Work order: The reply must reproduce each line below exactly.

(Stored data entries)
⟨

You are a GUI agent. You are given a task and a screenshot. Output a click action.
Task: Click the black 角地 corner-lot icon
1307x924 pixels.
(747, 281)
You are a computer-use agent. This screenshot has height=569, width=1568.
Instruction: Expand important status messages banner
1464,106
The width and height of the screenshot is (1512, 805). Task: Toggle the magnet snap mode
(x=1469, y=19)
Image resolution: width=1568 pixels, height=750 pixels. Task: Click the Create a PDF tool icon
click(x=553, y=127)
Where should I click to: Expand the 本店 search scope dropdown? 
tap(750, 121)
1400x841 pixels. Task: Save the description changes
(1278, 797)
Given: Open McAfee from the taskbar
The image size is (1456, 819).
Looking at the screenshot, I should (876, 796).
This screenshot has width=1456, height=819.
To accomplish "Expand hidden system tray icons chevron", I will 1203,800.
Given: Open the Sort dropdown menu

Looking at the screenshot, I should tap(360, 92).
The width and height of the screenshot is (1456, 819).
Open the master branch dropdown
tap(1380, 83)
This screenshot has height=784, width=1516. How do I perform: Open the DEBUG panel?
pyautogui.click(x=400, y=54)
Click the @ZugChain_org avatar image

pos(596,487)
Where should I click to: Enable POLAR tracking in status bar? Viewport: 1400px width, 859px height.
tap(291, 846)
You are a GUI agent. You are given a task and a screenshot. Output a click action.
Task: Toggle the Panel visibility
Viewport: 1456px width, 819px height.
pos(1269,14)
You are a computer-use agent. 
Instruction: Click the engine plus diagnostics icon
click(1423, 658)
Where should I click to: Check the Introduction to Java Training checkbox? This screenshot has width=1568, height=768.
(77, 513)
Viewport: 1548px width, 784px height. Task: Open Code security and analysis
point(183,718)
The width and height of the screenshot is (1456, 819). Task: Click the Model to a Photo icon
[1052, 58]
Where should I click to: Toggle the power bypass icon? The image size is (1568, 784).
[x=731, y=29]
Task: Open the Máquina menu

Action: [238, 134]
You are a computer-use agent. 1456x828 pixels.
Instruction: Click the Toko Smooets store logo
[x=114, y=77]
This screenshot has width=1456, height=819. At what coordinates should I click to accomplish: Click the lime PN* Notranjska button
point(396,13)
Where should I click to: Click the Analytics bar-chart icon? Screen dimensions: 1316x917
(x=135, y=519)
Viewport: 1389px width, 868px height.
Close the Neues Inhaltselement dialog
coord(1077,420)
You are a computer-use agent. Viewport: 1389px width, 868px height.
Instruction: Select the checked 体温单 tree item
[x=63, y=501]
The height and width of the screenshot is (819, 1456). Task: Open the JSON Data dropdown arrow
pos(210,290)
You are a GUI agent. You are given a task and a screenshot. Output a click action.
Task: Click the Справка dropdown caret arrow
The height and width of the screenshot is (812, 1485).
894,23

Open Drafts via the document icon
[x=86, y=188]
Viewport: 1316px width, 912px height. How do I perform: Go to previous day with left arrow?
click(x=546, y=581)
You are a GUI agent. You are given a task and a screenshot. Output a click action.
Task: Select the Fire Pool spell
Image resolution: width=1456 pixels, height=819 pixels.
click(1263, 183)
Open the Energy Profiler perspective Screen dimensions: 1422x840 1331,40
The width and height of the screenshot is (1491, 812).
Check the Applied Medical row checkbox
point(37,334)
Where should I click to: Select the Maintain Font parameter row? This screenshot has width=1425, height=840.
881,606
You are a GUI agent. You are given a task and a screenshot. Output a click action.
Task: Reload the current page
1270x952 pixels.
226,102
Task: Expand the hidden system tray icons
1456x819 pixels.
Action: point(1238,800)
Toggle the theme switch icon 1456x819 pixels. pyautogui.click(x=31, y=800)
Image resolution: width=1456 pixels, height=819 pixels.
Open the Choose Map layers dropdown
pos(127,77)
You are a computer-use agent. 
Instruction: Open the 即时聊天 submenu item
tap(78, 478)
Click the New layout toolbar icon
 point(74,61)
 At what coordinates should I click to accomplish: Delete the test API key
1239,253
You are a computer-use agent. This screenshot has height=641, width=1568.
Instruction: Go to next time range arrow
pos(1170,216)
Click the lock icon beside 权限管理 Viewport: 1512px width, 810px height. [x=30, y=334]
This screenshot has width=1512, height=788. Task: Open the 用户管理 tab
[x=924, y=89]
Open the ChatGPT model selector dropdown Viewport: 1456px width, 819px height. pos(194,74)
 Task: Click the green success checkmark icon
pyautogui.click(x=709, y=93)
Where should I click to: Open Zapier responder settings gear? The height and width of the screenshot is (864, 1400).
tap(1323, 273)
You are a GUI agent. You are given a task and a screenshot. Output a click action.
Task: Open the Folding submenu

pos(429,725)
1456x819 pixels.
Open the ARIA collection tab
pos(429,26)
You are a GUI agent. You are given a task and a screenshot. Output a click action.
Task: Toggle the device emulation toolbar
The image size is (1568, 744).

⟩

Result for this exercise:
You are a GUI agent. You are given a task and a screenshot. Output a click action.
Task: Click the black 角地 corner-lot icon
1307x924 pixels.
(747, 281)
You are a computer-use agent. This screenshot has height=569, width=1568.
Instruction: Expand important status messages banner
1464,106
The width and height of the screenshot is (1512, 805). Task: Toggle the magnet snap mode
(x=1469, y=19)
Image resolution: width=1568 pixels, height=750 pixels. Task: Click the Create a PDF tool icon
click(x=553, y=127)
Where should I click to: Expand the 本店 search scope dropdown? 
tap(750, 121)
1400x841 pixels. Task: Save the description changes
(1278, 797)
Given: Open McAfee from the taskbar
The image size is (1456, 819).
Looking at the screenshot, I should (876, 796).
This screenshot has width=1456, height=819.
To accomplish "Expand hidden system tray icons chevron", I will 1203,800.
Given: Open the Sort dropdown menu

Looking at the screenshot, I should tap(360, 92).
The width and height of the screenshot is (1456, 819).
Open the master branch dropdown
tap(1380, 83)
This screenshot has height=784, width=1516. How do I perform: Open the DEBUG panel?
pyautogui.click(x=400, y=54)
Click the @ZugChain_org avatar image

pos(596,487)
Where should I click to: Enable POLAR tracking in status bar? Viewport: 1400px width, 859px height.
tap(291, 846)
You are a GUI agent. You are given a task and a screenshot. Output a click action.
Task: Toggle the Panel visibility
Viewport: 1456px width, 819px height.
pos(1269,14)
You are a computer-use agent. 
Instruction: Click the engine plus diagnostics icon
click(1423, 658)
Where should I click to: Check the Introduction to Java Training checkbox? This screenshot has width=1568, height=768.
(77, 513)
Viewport: 1548px width, 784px height. Task: Open Code security and analysis
point(183,718)
The width and height of the screenshot is (1456, 819). Task: Click the Model to a Photo icon
[1052, 58]
Where should I click to: Toggle the power bypass icon? The image size is (1568, 784).
[x=731, y=29]
Task: Open the Máquina menu

Action: [238, 134]
You are a computer-use agent. 1456x828 pixels.
Instruction: Click the Toko Smooets store logo
[x=114, y=77]
This screenshot has width=1456, height=819. At what coordinates should I click to accomplish: Click the lime PN* Notranjska button
point(396,13)
Where should I click to: Click the Analytics bar-chart icon? Screen dimensions: 1316x917
(x=135, y=519)
Viewport: 1389px width, 868px height.
Close the Neues Inhaltselement dialog
coord(1077,420)
You are a computer-use agent. Viewport: 1389px width, 868px height.
Instruction: Select the checked 体温单 tree item
[x=63, y=501]
The height and width of the screenshot is (819, 1456). Task: Open the JSON Data dropdown arrow
pos(210,290)
You are a GUI agent. You are given a task and a screenshot. Output a click action.
Task: Click the Справка dropdown caret arrow
The height and width of the screenshot is (812, 1485).
894,23

Open Drafts via the document icon
[x=86, y=188]
Viewport: 1316px width, 912px height. How do I perform: Go to previous day with left arrow?
click(x=546, y=581)
You are a GUI agent. You are given a task and a screenshot. Output a click action.
Task: Select the Fire Pool spell
Image resolution: width=1456 pixels, height=819 pixels.
click(1263, 183)
Open the Energy Profiler perspective Screen dimensions: 1422x840 1331,40
The width and height of the screenshot is (1491, 812).
Check the Applied Medical row checkbox
point(37,334)
Where should I click to: Select the Maintain Font parameter row? This screenshot has width=1425, height=840.
881,606
You are a GUI agent. You are given a task and a screenshot. Output a click action.
Task: Reload the current page
1270x952 pixels.
226,102
Task: Expand the hidden system tray icons
1456x819 pixels.
Action: point(1238,800)
Toggle the theme switch icon 1456x819 pixels. pyautogui.click(x=31, y=800)
Image resolution: width=1456 pixels, height=819 pixels.
Open the Choose Map layers dropdown
pos(127,77)
You are a computer-use agent. 
Instruction: Open the 即时聊天 submenu item
tap(78, 478)
Click the New layout toolbar icon
 point(74,61)
 At what coordinates should I click to accomplish: Delete the test API key
1239,253
You are a computer-use agent. This screenshot has height=641, width=1568.
Instruction: Go to next time range arrow
pos(1170,216)
Click the lock icon beside 权限管理 Viewport: 1512px width, 810px height. [x=30, y=334]
This screenshot has width=1512, height=788. Task: Open the 用户管理 tab
[x=924, y=89]
Open the ChatGPT model selector dropdown Viewport: 1456px width, 819px height. pos(194,74)
 Task: Click the green success checkmark icon
pyautogui.click(x=709, y=93)
Where should I click to: Open Zapier responder settings gear? The height and width of the screenshot is (864, 1400).
tap(1323, 273)
You are a GUI agent. You are given a task and a screenshot. Output a click action.
Task: Open the Folding submenu

pos(429,725)
1456x819 pixels.
Open the ARIA collection tab
pos(429,26)
You are a GUI agent. You are given a task and a screenshot. Output a click action.
Task: Toggle the device emulation toolbar
The image size is (1568, 744).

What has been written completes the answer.